I have to ask myself, what's the point? Why would anyone want to grow a pepper so terrifyingly hot that eating it makes one roll around on the floor in agony, pleading desperately for milk or yogurt or a bullet between the eyes? What do you actually taste when you bite into a pepper that has been specially bred to cause eye-watering, mouth-searing, bowel-loosening agony?

If it's all the same to you, I'll just stick with my bottle of Tabasco or Cholula hot sauce and my sliced, pickled jalapenos. Life is too short to go through it with a smoking crater where my tongue used to be. Feel free to turn up the heat if you like ... just don't ask me to join you!

Have a good day. More thoughts on Tuesday.


* The asbestos plates and the welder's mask worn by the waiter should have been a giveaway.


Amanda said...

Many people in Malaysia can't eat a meal if it doesn't have chilli in it.
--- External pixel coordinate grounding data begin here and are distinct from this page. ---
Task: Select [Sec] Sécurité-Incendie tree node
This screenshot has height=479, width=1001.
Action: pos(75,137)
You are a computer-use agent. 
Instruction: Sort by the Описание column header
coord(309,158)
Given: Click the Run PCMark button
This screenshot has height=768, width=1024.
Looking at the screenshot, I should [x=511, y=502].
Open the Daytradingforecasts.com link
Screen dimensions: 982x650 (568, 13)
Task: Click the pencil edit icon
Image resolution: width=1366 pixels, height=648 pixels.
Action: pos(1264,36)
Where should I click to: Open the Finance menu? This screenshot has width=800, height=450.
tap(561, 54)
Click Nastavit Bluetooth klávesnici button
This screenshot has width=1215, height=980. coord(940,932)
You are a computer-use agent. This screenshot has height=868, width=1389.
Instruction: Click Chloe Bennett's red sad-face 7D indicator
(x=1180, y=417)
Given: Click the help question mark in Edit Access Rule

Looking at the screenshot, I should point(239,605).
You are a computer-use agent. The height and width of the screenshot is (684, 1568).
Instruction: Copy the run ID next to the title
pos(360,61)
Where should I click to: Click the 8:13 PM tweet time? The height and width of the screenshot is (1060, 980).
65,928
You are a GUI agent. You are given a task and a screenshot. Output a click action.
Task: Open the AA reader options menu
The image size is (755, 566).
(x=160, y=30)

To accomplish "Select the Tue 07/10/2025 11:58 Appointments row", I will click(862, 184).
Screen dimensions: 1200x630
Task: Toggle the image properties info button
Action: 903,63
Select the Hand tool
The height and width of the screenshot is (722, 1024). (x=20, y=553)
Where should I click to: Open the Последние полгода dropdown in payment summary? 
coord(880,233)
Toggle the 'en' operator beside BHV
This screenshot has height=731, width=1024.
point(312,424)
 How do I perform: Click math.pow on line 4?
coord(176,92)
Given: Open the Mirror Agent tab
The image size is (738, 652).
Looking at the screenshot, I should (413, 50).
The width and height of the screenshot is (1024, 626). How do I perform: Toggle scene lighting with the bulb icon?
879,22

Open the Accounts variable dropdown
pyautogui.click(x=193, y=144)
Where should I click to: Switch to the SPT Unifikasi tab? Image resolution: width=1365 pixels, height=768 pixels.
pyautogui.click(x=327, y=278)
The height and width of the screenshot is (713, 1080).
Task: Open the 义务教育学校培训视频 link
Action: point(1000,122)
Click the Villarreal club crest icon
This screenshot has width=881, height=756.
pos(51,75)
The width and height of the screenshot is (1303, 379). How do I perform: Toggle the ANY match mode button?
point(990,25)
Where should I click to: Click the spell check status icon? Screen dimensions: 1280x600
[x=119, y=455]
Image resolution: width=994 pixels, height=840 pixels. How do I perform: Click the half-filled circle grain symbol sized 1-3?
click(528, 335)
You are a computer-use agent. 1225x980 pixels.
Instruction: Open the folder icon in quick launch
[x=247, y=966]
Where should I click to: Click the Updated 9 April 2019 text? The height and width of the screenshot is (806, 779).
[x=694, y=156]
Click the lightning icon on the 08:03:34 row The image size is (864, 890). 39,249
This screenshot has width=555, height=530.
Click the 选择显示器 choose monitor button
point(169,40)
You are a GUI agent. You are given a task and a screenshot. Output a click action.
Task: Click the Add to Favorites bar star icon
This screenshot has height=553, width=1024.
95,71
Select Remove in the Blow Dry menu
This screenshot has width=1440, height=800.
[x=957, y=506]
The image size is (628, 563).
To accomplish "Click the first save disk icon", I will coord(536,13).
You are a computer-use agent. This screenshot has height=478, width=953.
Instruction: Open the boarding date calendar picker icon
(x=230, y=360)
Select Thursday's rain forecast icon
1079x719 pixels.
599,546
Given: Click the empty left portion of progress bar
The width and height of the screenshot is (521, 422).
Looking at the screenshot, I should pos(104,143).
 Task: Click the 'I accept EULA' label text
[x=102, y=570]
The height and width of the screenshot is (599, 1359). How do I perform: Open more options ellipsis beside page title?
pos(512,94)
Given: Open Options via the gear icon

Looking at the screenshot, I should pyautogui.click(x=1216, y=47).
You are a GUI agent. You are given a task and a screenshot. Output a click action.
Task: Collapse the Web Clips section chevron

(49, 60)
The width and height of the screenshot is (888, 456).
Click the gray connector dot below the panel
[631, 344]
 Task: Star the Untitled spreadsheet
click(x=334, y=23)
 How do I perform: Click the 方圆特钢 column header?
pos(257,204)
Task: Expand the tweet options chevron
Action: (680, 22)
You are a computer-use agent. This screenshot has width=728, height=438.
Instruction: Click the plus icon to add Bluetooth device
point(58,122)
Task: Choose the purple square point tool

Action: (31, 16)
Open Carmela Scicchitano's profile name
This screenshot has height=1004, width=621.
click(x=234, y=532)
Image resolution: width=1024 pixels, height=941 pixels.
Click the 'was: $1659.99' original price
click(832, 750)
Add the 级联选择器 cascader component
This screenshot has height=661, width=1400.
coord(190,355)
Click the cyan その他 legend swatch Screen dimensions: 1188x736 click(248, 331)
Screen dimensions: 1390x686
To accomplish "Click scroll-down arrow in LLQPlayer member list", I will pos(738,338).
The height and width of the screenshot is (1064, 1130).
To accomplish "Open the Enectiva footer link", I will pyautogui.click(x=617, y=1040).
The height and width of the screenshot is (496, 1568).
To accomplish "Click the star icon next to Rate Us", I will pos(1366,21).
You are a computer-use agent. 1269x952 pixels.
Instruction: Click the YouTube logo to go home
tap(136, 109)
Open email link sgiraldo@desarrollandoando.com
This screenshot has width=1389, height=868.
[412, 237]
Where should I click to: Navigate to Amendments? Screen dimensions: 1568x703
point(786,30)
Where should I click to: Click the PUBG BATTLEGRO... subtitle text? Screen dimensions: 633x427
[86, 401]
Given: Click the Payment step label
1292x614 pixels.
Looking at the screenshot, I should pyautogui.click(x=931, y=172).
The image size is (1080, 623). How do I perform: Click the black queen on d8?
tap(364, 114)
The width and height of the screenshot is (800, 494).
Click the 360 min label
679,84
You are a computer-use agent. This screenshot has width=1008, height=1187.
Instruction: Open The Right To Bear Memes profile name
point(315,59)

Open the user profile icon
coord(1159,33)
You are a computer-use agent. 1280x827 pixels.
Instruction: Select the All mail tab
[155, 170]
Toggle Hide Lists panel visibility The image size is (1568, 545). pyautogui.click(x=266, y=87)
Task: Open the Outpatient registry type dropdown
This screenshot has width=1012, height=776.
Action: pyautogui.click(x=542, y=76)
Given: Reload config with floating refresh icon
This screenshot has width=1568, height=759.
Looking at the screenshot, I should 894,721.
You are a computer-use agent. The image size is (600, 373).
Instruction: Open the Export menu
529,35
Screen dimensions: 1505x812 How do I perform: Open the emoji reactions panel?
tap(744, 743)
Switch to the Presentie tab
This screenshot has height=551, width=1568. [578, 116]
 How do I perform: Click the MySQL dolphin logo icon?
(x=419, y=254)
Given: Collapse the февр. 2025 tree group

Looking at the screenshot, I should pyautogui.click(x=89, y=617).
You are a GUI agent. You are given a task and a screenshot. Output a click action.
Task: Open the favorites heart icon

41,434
They HAVE to have that spiciness or the food isn't tasty to them. And, they're addicted to having that heat get hotter and hotter.

I'm not that way but many in my family are so meals can sometimes get tricky.

eViL pOp TaRt said...

Bilbo, I agree. Mildly spicy seasoning is really called for in most dishes. Cajun and Tex-Mex food as prepared in restaurants sometimes is overseasoned, as compared to how it occurs in the natural environment.

For me, my bottles of Tabasco Red or Tabasco Green suffices.

The Bastard King of England said...

I don't even do jalapenos.

Mike said...

I'm with Agnes. If there is even the slightest bit of hotness I can detect it.

Mike said...

And I can believe John hasn't commented yet. Mr. scoville units himself.